§ **Task brief**
Search the material below for the word "computer" and copy every line in which it occurs.

[Material for this task Boundary: Start]

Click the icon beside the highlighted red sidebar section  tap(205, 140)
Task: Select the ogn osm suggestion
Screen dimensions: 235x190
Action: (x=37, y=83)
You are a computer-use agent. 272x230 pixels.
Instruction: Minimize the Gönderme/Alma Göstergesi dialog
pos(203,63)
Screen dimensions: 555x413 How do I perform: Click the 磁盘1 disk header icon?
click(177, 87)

[Material for this task Boundary: End]
[Material for this task Boundary: Start]

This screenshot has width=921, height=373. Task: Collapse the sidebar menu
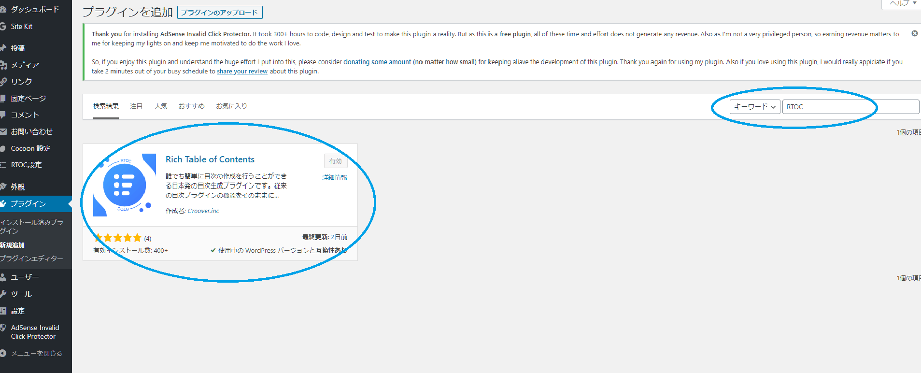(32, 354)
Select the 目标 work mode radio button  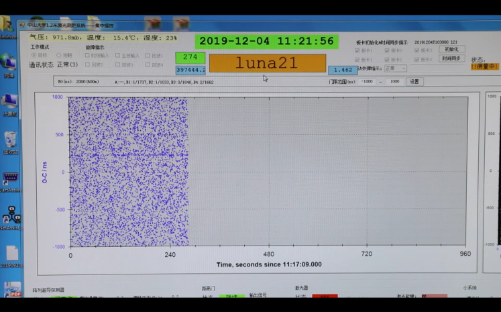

[Material for this task Boundary: End]
[Material for this task Boundary: Start]

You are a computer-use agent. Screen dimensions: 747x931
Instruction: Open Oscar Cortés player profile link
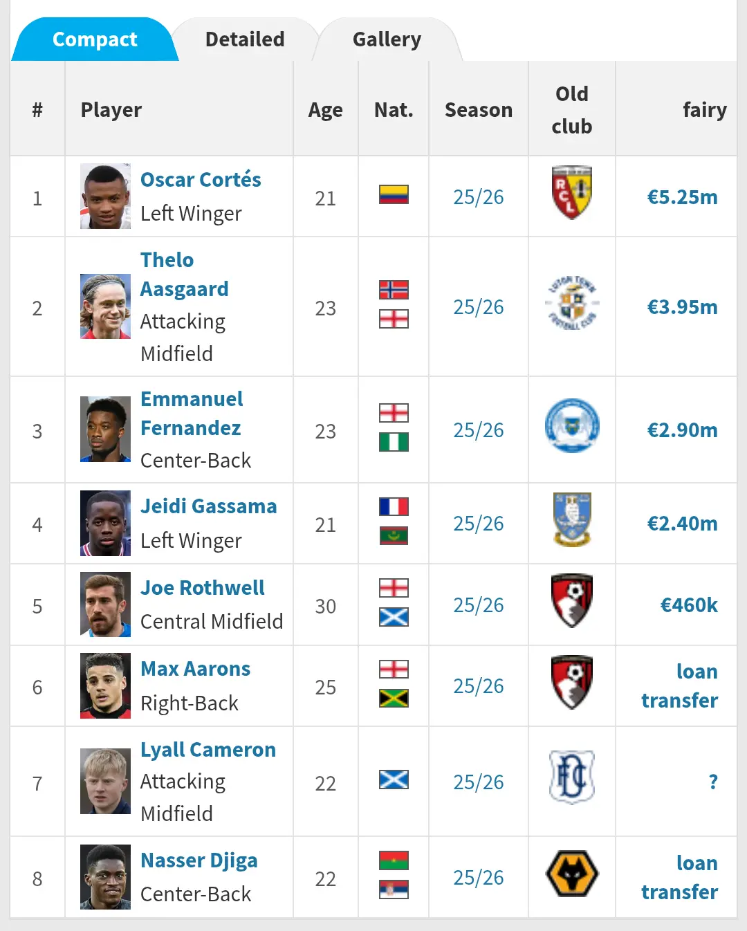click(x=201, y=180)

[Material for this task Boundary: End]

§ **Task response**
You are a computer-use agent. 272x230 pixels.
You are a computer-use agent. Screen dimensions: 747x931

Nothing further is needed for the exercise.